Am. J. Respir. Crit. Care Med., Vol 154, No. 6, Dec 1996, 1834-1842.
Parainfluenza virus-induced persistence of airway inflammation, fibrosis, and dysfunction associated with TGF-beta 1 expression in brown Norway rats
EW Uhl, WL Castleman, RL Sorkness, WW Busse, RF Lemanske Jr and PK McAllister
Department of Pathobiology, College of Veterinary Medicine, University of Florida, Gainesville 32610-0145, USA.

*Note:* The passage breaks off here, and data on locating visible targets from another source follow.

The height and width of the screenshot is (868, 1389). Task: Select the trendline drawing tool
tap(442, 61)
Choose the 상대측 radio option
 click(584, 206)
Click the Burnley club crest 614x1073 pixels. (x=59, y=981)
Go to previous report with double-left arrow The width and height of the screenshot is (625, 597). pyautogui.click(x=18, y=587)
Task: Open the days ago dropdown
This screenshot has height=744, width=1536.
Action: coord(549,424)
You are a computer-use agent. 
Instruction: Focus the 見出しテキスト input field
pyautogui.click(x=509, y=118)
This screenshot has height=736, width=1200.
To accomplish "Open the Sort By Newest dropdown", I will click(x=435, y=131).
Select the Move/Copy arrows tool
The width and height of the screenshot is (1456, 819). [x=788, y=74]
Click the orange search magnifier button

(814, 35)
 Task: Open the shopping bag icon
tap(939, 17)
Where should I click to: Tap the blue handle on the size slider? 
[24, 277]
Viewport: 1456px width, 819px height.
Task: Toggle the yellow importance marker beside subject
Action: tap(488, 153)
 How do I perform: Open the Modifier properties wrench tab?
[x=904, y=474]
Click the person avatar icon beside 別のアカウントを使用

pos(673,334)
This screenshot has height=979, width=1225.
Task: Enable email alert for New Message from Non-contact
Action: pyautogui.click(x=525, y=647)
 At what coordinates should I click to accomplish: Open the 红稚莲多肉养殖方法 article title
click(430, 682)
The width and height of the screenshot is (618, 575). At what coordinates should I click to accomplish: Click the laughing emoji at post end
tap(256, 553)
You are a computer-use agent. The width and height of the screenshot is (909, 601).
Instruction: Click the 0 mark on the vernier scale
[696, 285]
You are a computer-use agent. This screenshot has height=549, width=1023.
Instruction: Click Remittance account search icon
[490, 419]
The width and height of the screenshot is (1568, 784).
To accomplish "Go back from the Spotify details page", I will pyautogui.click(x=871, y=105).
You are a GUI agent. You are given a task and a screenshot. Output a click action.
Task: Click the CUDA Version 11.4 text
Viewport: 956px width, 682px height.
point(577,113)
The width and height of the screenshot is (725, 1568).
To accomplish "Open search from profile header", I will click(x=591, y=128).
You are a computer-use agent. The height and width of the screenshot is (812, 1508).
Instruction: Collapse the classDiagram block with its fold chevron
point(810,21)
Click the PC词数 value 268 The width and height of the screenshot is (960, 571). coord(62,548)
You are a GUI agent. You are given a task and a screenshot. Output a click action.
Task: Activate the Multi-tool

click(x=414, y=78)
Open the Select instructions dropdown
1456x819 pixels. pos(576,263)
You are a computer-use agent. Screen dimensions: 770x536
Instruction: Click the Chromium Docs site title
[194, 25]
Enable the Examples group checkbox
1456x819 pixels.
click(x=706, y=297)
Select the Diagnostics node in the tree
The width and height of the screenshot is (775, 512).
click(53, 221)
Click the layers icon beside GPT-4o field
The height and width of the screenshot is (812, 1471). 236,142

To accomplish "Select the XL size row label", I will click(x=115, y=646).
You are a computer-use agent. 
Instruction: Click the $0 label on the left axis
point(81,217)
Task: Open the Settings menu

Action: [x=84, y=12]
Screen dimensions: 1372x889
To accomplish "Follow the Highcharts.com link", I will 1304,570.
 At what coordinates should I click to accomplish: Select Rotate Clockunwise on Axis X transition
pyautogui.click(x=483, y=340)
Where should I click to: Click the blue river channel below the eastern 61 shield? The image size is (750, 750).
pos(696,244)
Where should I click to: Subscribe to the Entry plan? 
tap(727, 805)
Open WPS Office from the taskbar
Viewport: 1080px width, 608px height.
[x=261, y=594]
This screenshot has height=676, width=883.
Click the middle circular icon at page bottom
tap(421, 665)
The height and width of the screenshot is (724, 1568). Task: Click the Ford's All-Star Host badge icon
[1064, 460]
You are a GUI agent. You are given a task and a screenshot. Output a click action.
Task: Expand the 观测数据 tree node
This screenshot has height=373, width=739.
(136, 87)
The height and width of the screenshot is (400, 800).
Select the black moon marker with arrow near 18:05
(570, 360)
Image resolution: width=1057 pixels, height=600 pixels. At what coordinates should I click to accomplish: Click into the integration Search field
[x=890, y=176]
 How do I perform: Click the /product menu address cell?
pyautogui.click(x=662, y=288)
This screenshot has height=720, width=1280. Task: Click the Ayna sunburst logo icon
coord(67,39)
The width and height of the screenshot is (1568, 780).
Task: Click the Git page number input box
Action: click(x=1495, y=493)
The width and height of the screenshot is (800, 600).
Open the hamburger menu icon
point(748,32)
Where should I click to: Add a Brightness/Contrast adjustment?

Parainfluenza type 1 (Sendai) virus infection in young rats induces airway
growth abnormalities associated with persistent pulmonary dysfunction and
hyperresponsiveness. The objectives of this study were to compare
virus-susceptible brown Norway (BN) rats and virus-resistant F344 rats and
to determine which of several virus-induced structural abnormalities,
including bronchiolar hypoplasia, alveolar dysplasia, bronchiolar mural
fibrosis, and increases in bronchiolar mast cells, were associated with
virus-induced increases in pulmonary resistance and hyperresponsiveness to
methacholine. We also determined whether bronchiolar mural thickening and
fibrosis may be caused by increased bronchiolar expression of cytokines
such as TGF-beta 1 into airways. BN rats infected with virus developed
increases in respiratory resistance and hyperresponsiveness that persisted
for 28 to 65 d after inoculation. Functional abnormalities were most
strongly associated with bronchiolar mural thickening and fibrosis as well
as with recruitment of inflammatory cells, including macrophages, mast
cells, lymphocytes, and eosinophils, into the bronchiolar wall. F344 rats
were resistant to significant virus-induced alterations in bronchiolar
airway wall thickness and mast cell increases as well as to pulmonary
function abnormalities. BN rats had increase pulmonary mRNA levels of
TGF-beta 1 at 10 and 14 d after viral inoculation as compared with F344
rats. BN rats also had greater numbers of bronchiolar macrophages
expressing TGF-beta 1 protein that were localized in bronchiolar walls at
10, 14, and 30 d after inoculation. We conclude that recruitment and
persistence of airway inflammatory cells and airway wall fibrosis may be
important alterations induced by viral lower respiratory disease during
early life that can lead to long-term airway dysfunction and
hyperresponsiveness. Virus-induced airway fibrosis may be mediated in part
by increased TGF-beta 1 gene expression by bronchiolar macrophages in
genetically susceptible individuals.